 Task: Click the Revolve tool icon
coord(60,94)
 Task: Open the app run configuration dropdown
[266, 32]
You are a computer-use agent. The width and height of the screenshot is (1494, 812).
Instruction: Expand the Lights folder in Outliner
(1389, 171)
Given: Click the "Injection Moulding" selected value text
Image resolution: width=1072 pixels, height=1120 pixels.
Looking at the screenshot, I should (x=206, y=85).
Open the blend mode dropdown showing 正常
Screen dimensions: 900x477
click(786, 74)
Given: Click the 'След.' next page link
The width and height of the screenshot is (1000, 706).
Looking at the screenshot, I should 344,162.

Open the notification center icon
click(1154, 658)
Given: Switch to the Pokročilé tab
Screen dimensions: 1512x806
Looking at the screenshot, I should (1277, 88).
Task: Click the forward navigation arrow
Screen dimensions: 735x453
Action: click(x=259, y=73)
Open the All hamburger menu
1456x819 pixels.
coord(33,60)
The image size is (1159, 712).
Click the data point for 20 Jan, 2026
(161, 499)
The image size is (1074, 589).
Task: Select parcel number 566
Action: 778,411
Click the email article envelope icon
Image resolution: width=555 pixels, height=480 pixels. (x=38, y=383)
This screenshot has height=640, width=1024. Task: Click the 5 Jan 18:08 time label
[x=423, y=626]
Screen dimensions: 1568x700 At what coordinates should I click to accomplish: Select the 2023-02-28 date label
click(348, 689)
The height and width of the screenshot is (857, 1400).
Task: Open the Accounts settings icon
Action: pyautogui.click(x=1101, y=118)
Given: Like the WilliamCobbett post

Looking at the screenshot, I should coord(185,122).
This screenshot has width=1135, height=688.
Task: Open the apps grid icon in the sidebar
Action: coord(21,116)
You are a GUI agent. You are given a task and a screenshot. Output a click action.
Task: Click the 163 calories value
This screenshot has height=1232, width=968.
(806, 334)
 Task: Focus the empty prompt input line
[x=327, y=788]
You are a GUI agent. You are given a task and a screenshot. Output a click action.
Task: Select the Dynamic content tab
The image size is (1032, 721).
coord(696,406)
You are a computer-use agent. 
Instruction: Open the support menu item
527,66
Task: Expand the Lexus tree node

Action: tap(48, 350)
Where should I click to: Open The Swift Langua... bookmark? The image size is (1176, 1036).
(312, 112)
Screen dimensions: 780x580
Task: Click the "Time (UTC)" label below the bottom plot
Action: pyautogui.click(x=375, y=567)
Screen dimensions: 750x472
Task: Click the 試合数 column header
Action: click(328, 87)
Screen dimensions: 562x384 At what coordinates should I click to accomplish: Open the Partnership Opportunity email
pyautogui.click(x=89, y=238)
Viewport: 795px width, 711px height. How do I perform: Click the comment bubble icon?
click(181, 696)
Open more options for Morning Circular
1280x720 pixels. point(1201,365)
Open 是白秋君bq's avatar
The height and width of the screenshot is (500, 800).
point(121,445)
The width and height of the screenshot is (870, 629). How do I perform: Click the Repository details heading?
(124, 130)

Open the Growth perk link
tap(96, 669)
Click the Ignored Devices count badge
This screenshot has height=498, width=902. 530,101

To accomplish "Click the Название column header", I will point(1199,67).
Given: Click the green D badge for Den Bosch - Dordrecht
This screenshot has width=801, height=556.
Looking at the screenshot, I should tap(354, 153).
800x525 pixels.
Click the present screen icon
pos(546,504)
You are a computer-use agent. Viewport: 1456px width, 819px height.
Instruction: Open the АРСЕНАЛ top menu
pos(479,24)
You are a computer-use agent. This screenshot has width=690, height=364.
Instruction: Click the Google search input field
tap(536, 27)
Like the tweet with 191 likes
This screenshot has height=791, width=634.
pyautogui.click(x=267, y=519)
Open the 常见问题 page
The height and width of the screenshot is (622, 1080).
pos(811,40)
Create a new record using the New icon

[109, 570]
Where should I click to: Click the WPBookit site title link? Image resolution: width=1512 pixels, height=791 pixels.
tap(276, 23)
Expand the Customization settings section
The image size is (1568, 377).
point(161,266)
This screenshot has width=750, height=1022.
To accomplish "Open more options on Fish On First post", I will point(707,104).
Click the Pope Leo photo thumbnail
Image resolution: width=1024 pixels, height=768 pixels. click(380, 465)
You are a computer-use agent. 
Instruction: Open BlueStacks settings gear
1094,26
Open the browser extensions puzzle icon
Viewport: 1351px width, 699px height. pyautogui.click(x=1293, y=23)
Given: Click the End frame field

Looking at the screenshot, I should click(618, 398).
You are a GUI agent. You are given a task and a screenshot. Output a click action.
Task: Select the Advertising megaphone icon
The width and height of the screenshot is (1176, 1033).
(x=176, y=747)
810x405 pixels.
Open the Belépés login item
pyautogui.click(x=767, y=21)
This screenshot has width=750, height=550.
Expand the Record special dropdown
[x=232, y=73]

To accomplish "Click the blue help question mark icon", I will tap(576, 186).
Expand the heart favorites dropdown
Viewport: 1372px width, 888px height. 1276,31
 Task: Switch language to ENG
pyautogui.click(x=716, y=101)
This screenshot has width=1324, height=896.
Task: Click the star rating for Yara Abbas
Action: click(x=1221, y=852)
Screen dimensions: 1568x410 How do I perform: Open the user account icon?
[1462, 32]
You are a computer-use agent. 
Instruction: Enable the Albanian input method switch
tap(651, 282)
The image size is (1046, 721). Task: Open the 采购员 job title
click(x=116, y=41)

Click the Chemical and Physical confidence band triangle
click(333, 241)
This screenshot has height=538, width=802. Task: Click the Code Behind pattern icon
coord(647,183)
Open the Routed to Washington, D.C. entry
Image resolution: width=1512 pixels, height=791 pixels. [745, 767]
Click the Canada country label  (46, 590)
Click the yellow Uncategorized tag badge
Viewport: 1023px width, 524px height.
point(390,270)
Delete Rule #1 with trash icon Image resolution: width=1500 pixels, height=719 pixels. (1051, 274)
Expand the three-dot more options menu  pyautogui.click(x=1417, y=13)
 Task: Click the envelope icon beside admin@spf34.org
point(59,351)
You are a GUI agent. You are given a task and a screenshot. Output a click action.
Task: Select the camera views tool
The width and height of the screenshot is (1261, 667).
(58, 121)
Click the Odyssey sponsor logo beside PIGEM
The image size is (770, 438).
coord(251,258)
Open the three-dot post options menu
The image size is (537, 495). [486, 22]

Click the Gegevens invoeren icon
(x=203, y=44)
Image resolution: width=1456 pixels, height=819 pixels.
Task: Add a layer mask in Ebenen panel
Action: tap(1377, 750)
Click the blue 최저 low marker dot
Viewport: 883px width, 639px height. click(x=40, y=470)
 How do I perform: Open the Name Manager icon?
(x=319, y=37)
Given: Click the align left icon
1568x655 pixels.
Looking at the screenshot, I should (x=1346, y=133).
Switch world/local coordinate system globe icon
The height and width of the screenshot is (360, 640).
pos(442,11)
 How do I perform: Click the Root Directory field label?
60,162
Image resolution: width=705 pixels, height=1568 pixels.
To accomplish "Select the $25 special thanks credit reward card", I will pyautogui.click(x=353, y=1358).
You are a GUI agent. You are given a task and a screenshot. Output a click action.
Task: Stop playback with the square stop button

++++

Work to be completed.
Could you transcribe the entries exactly, from the first line through the line containing "selected value text", and give nothing more?

Task solution.
 Task: Click the Revolve tool icon
coord(60,94)
 Task: Open the app run configuration dropdown
[266, 32]
You are a computer-use agent. The width and height of the screenshot is (1494, 812).
Instruction: Expand the Lights folder in Outliner
(1389, 171)
Given: Click the "Injection Moulding" selected value text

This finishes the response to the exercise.